Don’t they say work and no play makes us dull?

One Africa Media CEO Carey Eaton. Photo|PHOEBE OKALL

What you need to know:

  • Employees here concur. They say that not only does the relaxed environment help relieve stress, it increases motivation and helps draw in new talent.

Colleagues go at each other in brief table tennis duels at one corner of the open floor. It’s about 11 am, and they have taken a slight break from work. There is a play-station too, and other types of games.

Downstairs, a bar is under construction. The compartment for the fridge seems set. Soon, the glasses will be clinking around here to break the monotony of work.

Such is the atmosphere at the One Africa Media (OAM) offices at the Grosvenor building just off Riverside Drive, Nairobi. In this work set-up, play and toil are not mutually exclusive. They happen about the same time, and are thought to complement each other.

Mr Carey Eaton, the CEO and one of the founders of OAM – a portfolio of online marketplaces focused on jobs, cars, property, leisure and travel – feels that a stifling work environment will only bring out the worst in people, hence his flexible attitude towards work.

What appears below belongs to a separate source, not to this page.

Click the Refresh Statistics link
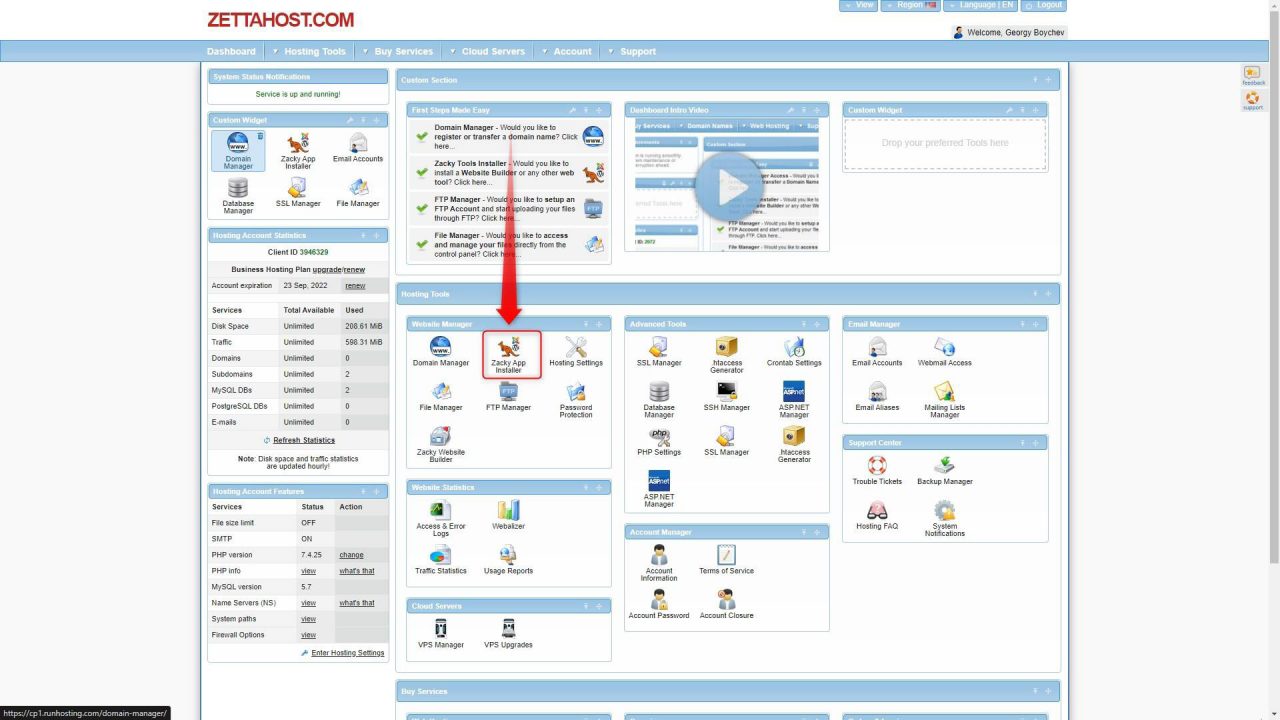Screen dimensions: 1280x720 pos(303,440)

Mr Eaton is taking me on a tour around the offices of the different subsidiary companies under OAM. They include Brighter Monday (job vacancies), Cheki.co.ke (car sales), Staynow (travel and hospitality) and BuyrentKenya (property).

Mr Eaton explains that having a job that takes up 10 hours a day of mind-numbing boredom almost always leads employees to look for diversions and distractions – anything to liven up their working day.

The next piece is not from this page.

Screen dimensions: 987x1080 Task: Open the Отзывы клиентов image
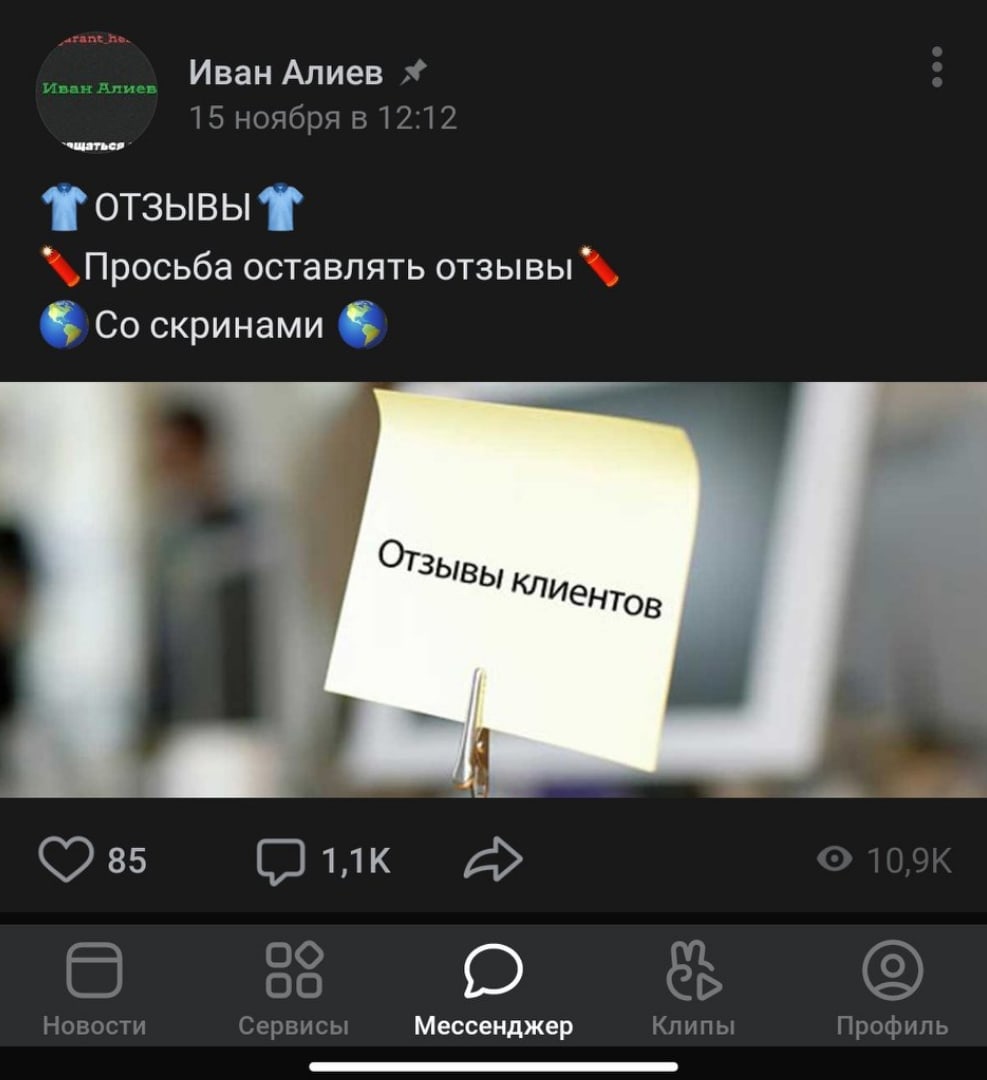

This, he says, is the reason he has incorporated play into work to provide a refreshing break. To him, play helps to reduce work pressure, and from his experience, ultimately results in higher performance.

The games do this by enhancing camaraderie at the workplace, adds Mr Eaton. The camaraderie quashes interpersonal inertia, encourages shared experiences, and helps employees to cross the social boundaries that ever so dutifully form at workplaces.

Relieve stress

Employees here concur. They say that not only does the relaxed environment help relieve stress, it increases motivation and helps draw in new talent. This view is offered by Robert Kimani, the sales director. He is at a dining table near the kitchen, with his team, having a cup of tea over some banter.

The culture here, he stresses, promotes innovation and collaboration. “Due to such informal meetings, great ideas have been born. People feel less under the magnifying glass when they interact informally, maybe over a game of table tennis. They are unconstrained, more confident, and self-assured.”

Maybe that is also the rationale behind the unique interior décor at this place. Some furniture is designed from scrap aircraft parts. The CEO’s table is one of them. His chair is crafted from a car seat.

You see many of such unusual designs around the OAM offices. If this place were to be summed up in two words, ‘playful’ would describe the ambiance and ‘flexibility’ the job processes.
The benefit of this kind of environment is supported by research, which confirms just how much happier people work harder.

In March, economists Andrew Oswald, Eugenio Proto, and Daniel Sgroi from the Department of Economics at the University of Warwick in the UK, carried out a number of experiments to test the extent to which employees worked harder if they were happy and relaxed. They found that happiness made people about 12 per cent more productive.

Thus, the increasing levels of flexibilities being offered in workplaces to varying degrees to make employees content have the backing of research.

Global trends indicate that people are happily embracing such developments as being enabled to work away from their usual stations. Employers are now dangling different kinds of flexibilities and removal of traditional workplace rigidities as attractions for talent.

Flexibility, which can be applied in different ways at the workplace to make staff less under duress, is becoming an important consideration for job seekers in selecting employers. It is demanded and offered in various forms.

For instance, more people want the chance to go about their regular duties from places other than their offices if they so wish, on certain days. Some want to be able to work while on a trip, and one company has found that demand for its services can only head north for now.

Regus, a multinational corporation whose core objective is to provide serviced office accommodation in different parts of the world, offers business lounges and one-day-offices to travelling workers.

The company knows from its studies that the number of mobile workers who would not mind a relaxed office ambience with free-flowing hot beverages even when away from familiar ground is on the rise.

In a 2012 survey, Regus, based in Belgium and with 1,800 centres worldwide (18 of those in Africa) found that globally, an average of 48 per cent of workers worked away from their offices at least two days in a week. It is believed that they do so in search of comfort and to break away from rigidities that may exist in their offices.

In East Africa, about 65 per cent of the managers interviewed confirmed that they managed their teams remotely some of the time.

Such kinds of flexibilities, plus the less rigid work environments that allow staff to play in between work and breastfeeding mothers to have private moments with their babies, are among the emerging offers in and attractions to workplaces.